## Task details
Every record below should be repeated exactly, with the pictures left out.
━━━
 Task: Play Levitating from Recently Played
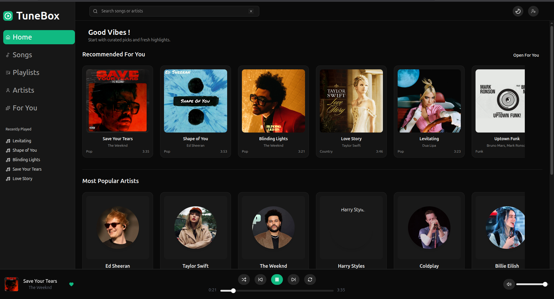22,140
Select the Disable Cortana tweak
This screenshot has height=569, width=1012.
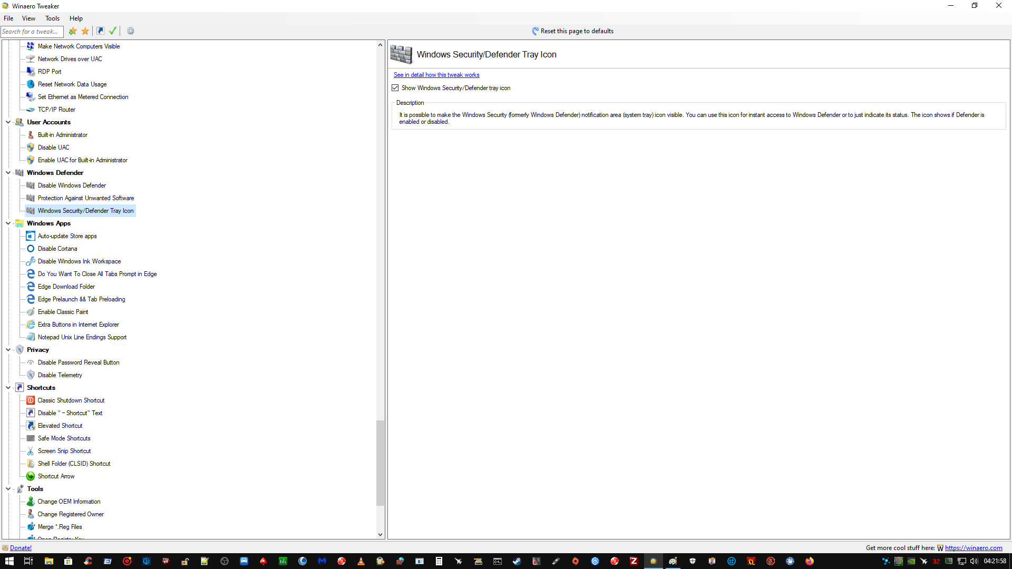click(x=57, y=249)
━━━
## Response area
 Task: Play Levitating from Recently Played
22,140
Select the Disable Cortana tweak
This screenshot has height=569, width=1012.
click(x=57, y=249)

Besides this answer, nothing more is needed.